PROBLEM REQUIREMENTS :: The answer is the line that contains "Click the red Continue button" followed by every later line of the entries below, each repeated exactly, and nothing else.
##### DATA FOR REVIEW #####
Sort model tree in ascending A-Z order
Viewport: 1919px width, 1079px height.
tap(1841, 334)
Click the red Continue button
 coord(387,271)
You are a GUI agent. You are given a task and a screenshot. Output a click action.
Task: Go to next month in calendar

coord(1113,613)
#####
WRITTEN REPLY ::
Click the red Continue button
 coord(387,271)
You are a GUI agent. You are given a task and a screenshot. Output a click action.
Task: Go to next month in calendar

coord(1113,613)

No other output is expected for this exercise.